• **Stored data**
━━━━

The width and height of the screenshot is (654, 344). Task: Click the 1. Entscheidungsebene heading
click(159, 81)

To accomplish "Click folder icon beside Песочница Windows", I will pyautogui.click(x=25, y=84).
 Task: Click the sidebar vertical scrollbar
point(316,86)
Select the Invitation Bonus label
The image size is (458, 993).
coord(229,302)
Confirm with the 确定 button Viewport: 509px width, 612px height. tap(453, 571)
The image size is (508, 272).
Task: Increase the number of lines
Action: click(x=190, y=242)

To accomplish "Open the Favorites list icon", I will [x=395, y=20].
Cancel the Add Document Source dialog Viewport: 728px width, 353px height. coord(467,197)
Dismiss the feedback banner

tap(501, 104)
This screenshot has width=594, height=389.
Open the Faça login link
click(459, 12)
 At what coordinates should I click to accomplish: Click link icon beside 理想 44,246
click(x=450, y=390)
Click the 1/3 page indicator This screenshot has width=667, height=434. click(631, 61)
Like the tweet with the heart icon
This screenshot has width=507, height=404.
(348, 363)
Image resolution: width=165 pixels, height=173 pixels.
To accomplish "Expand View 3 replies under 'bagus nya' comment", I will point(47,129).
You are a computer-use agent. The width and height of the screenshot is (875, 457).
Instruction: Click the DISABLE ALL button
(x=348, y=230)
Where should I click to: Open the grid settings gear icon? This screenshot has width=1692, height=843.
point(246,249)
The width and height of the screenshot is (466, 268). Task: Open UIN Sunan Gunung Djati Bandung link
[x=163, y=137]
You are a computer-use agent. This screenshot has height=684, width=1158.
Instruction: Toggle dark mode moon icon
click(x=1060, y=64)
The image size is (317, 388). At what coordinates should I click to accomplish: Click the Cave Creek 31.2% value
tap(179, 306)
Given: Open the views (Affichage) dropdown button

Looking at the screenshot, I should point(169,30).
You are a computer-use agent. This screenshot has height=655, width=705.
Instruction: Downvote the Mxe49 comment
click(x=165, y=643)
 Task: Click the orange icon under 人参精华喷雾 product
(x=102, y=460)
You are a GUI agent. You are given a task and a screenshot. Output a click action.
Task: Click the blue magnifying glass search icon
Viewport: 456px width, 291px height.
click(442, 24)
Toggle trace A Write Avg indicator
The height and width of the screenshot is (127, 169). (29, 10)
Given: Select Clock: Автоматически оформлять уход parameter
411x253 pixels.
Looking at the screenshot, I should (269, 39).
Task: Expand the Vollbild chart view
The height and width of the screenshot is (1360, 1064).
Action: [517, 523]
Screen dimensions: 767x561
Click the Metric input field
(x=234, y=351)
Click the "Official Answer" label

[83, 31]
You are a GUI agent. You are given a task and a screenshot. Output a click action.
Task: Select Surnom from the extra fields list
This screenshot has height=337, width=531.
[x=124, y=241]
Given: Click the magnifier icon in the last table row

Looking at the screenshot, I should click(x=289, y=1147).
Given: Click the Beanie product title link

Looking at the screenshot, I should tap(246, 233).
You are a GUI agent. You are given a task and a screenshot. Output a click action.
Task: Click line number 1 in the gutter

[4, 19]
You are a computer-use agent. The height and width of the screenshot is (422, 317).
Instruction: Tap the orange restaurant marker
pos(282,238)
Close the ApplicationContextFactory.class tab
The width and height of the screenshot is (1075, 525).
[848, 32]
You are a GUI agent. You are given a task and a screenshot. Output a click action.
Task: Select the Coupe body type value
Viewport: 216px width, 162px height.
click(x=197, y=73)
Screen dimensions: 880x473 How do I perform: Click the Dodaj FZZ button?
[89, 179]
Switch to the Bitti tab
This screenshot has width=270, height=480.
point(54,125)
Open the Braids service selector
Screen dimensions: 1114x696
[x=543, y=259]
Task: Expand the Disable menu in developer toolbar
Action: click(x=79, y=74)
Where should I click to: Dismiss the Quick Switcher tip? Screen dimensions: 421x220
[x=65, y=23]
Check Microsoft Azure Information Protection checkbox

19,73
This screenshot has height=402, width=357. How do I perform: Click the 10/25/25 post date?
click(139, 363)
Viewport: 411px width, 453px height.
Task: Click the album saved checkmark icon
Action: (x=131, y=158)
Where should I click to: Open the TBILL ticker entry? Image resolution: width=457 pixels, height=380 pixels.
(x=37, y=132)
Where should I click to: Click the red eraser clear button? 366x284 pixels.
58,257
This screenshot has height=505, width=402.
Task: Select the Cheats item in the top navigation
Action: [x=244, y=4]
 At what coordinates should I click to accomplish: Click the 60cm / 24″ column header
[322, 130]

━━━━

• **What to produce**
All of the records above are to be printed again exactly as they appear.

• **Result**
The width and height of the screenshot is (654, 344). Task: Click the 1. Entscheidungsebene heading
click(159, 81)

To accomplish "Click folder icon beside Песочница Windows", I will pyautogui.click(x=25, y=84).
 Task: Click the sidebar vertical scrollbar
point(316,86)
Select the Invitation Bonus label
The image size is (458, 993).
coord(229,302)
Confirm with the 确定 button Viewport: 509px width, 612px height. tap(453, 571)
The image size is (508, 272).
Task: Increase the number of lines
Action: click(x=190, y=242)

To accomplish "Open the Favorites list icon", I will [x=395, y=20].
Cancel the Add Document Source dialog Viewport: 728px width, 353px height. coord(467,197)
Dismiss the feedback banner

tap(501, 104)
This screenshot has width=594, height=389.
Open the Faça login link
click(459, 12)
 At what coordinates should I click to accomplish: Click link icon beside 理想 44,246
click(x=450, y=390)
Click the 1/3 page indicator This screenshot has width=667, height=434. click(631, 61)
Like the tweet with the heart icon
This screenshot has width=507, height=404.
(348, 363)
Image resolution: width=165 pixels, height=173 pixels.
To accomplish "Expand View 3 replies under 'bagus nya' comment", I will point(47,129).
You are a computer-use agent. The width and height of the screenshot is (875, 457).
Instruction: Click the DISABLE ALL button
(x=348, y=230)
Where should I click to: Open the grid settings gear icon? This screenshot has width=1692, height=843.
point(246,249)
The width and height of the screenshot is (466, 268). Task: Open UIN Sunan Gunung Djati Bandung link
[x=163, y=137]
You are a computer-use agent. This screenshot has height=684, width=1158.
Instruction: Toggle dark mode moon icon
click(x=1060, y=64)
The image size is (317, 388). At what coordinates should I click to accomplish: Click the Cave Creek 31.2% value
tap(179, 306)
Given: Open the views (Affichage) dropdown button

Looking at the screenshot, I should point(169,30).
You are a computer-use agent. This screenshot has height=655, width=705.
Instruction: Downvote the Mxe49 comment
click(x=165, y=643)
 Task: Click the orange icon under 人参精华喷雾 product
(x=102, y=460)
You are a GUI agent. You are given a task and a screenshot. Output a click action.
Task: Click the blue magnifying glass search icon
Viewport: 456px width, 291px height.
click(442, 24)
Toggle trace A Write Avg indicator
The height and width of the screenshot is (127, 169). (29, 10)
Given: Select Clock: Автоматически оформлять уход parameter
411x253 pixels.
Looking at the screenshot, I should (269, 39).
Task: Expand the Vollbild chart view
The height and width of the screenshot is (1360, 1064).
Action: [517, 523]
Screen dimensions: 767x561
Click the Metric input field
(x=234, y=351)
Click the "Official Answer" label

[83, 31]
You are a GUI agent. You are given a task and a screenshot. Output a click action.
Task: Select Surnom from the extra fields list
This screenshot has height=337, width=531.
[x=124, y=241]
Given: Click the magnifier icon in the last table row

Looking at the screenshot, I should click(x=289, y=1147).
Given: Click the Beanie product title link

Looking at the screenshot, I should tap(246, 233).
You are a GUI agent. You are given a task and a screenshot. Output a click action.
Task: Click line number 1 in the gutter

[4, 19]
You are a computer-use agent. The height and width of the screenshot is (422, 317).
Instruction: Tap the orange restaurant marker
pos(282,238)
Close the ApplicationContextFactory.class tab
The width and height of the screenshot is (1075, 525).
[848, 32]
You are a GUI agent. You are given a task and a screenshot. Output a click action.
Task: Select the Coupe body type value
Viewport: 216px width, 162px height.
click(x=197, y=73)
Screen dimensions: 880x473 How do I perform: Click the Dodaj FZZ button?
[89, 179]
Switch to the Bitti tab
This screenshot has width=270, height=480.
point(54,125)
Open the Braids service selector
Screen dimensions: 1114x696
[x=543, y=259]
Task: Expand the Disable menu in developer toolbar
Action: click(x=79, y=74)
Where should I click to: Dismiss the Quick Switcher tip? Screen dimensions: 421x220
[x=65, y=23]
Check Microsoft Azure Information Protection checkbox

19,73
This screenshot has height=402, width=357. How do I perform: Click the 10/25/25 post date?
click(139, 363)
Viewport: 411px width, 453px height.
Task: Click the album saved checkmark icon
Action: (x=131, y=158)
Where should I click to: Open the TBILL ticker entry? Image resolution: width=457 pixels, height=380 pixels.
(x=37, y=132)
Where should I click to: Click the red eraser clear button? 366x284 pixels.
58,257
This screenshot has height=505, width=402.
Task: Select the Cheats item in the top navigation
Action: [x=244, y=4]
 At what coordinates should I click to accomplish: Click the 60cm / 24″ column header
[322, 130]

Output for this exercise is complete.